# [Instructions to follow]
Retype the records verbatim, starting at the first line and ending at the line that contains "click(x=688, y=113)", with both of those lines included.

===== The data

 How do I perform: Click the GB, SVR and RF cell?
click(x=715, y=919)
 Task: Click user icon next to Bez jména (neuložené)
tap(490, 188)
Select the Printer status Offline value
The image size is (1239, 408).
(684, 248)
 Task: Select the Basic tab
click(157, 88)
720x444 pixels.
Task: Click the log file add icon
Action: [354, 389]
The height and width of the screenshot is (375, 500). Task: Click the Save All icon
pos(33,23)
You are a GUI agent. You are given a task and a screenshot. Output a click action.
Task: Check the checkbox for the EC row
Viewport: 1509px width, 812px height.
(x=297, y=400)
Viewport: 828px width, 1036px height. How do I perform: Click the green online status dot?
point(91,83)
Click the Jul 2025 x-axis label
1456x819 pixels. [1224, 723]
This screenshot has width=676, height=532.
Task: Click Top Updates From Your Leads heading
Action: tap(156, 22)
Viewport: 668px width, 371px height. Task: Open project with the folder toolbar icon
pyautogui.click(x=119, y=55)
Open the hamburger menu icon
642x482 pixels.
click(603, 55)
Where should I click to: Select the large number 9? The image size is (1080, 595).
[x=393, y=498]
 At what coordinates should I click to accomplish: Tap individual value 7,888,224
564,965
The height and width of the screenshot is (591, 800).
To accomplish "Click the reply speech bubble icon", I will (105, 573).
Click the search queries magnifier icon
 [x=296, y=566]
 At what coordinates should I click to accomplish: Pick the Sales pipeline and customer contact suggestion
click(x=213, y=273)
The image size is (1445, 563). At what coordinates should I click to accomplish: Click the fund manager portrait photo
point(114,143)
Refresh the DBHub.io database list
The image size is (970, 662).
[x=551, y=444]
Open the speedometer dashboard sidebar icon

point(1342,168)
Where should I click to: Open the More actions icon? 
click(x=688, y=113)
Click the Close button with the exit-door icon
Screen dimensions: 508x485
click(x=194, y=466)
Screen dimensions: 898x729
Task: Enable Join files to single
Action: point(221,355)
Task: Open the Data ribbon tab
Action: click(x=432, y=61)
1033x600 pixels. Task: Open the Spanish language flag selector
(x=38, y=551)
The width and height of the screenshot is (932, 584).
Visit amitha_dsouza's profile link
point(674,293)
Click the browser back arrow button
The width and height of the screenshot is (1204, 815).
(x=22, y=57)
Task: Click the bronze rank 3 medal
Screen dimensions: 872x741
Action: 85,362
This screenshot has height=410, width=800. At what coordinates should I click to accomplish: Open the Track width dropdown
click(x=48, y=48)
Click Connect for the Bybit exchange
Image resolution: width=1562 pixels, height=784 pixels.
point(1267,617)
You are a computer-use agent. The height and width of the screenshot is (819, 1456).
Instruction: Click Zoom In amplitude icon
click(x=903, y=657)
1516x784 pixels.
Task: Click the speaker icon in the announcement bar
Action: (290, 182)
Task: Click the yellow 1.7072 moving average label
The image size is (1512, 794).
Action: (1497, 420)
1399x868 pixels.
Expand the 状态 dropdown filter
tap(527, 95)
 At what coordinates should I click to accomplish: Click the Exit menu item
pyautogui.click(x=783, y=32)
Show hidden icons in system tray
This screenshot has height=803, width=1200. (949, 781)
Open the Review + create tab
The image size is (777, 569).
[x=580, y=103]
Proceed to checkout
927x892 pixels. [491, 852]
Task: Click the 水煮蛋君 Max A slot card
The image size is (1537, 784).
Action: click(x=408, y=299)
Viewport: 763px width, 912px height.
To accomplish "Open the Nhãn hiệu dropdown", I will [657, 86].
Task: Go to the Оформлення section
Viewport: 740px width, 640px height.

==========

# [Solution for this exercise]
 How do I perform: Click the GB, SVR and RF cell?
click(x=715, y=919)
 Task: Click user icon next to Bez jména (neuložené)
tap(490, 188)
Select the Printer status Offline value
The image size is (1239, 408).
(684, 248)
 Task: Select the Basic tab
click(157, 88)
720x444 pixels.
Task: Click the log file add icon
Action: [354, 389]
The height and width of the screenshot is (375, 500). Task: Click the Save All icon
pos(33,23)
You are a GUI agent. You are given a task and a screenshot. Output a click action.
Task: Check the checkbox for the EC row
Viewport: 1509px width, 812px height.
(x=297, y=400)
Viewport: 828px width, 1036px height. How do I perform: Click the green online status dot?
point(91,83)
Click the Jul 2025 x-axis label
1456x819 pixels. [1224, 723]
This screenshot has width=676, height=532.
Task: Click Top Updates From Your Leads heading
Action: tap(156, 22)
Viewport: 668px width, 371px height. Task: Open project with the folder toolbar icon
pyautogui.click(x=119, y=55)
Open the hamburger menu icon
642x482 pixels.
click(603, 55)
Where should I click to: Select the large number 9? The image size is (1080, 595).
[x=393, y=498]
 At what coordinates should I click to accomplish: Tap individual value 7,888,224
564,965
The height and width of the screenshot is (591, 800).
To accomplish "Click the reply speech bubble icon", I will (105, 573).
Click the search queries magnifier icon
 [x=296, y=566]
 At what coordinates should I click to accomplish: Pick the Sales pipeline and customer contact suggestion
click(x=213, y=273)
The image size is (1445, 563). At what coordinates should I click to accomplish: Click the fund manager portrait photo
point(114,143)
Refresh the DBHub.io database list
The image size is (970, 662).
[x=551, y=444]
Open the speedometer dashboard sidebar icon

point(1342,168)
Where should I click to: Open the More actions icon? 
click(x=688, y=113)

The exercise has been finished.